Saurabh Udinia, executive chef at Massive Restaurants, recalls his incredulous feeling when Kalra first spoke of the jalebi caviar. “Sitting in his office, he drew a dot on the table and asked me if we could make jalebi like this. It was the first time I even thought of attempting something like that,” he says.

Sameer Sain, co-founder and managing partner of Everstone Capital, which has a 37 percent stake in Massive Restaurants, calls Kalra the best artist in the space. “In the whole F&B landscape, we’ve only done one investment where we don’t have a majority stake and where we don’t have our own team running it. And that’s Massive [Restaurants].”  

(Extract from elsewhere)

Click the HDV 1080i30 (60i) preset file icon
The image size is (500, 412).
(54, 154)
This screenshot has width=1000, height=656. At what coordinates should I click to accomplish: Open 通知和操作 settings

Despite his breakneck speed of growth, Kalra isn’t going to stop soon, with international destinations next on the line. He asserts there is much to explore in the post-molecular phase with centrifuges, magnetic stirring and rotary evaporation, techniques beyond the scope of “traditional molecular”. And for every summit that he braces to climb, he goes back to the first day his then-traditionalist dad had come to Masala Library for a meal. “He ate and gave me a hug. We aren’t the hugging kind, you see, so that meant a lot,” he says.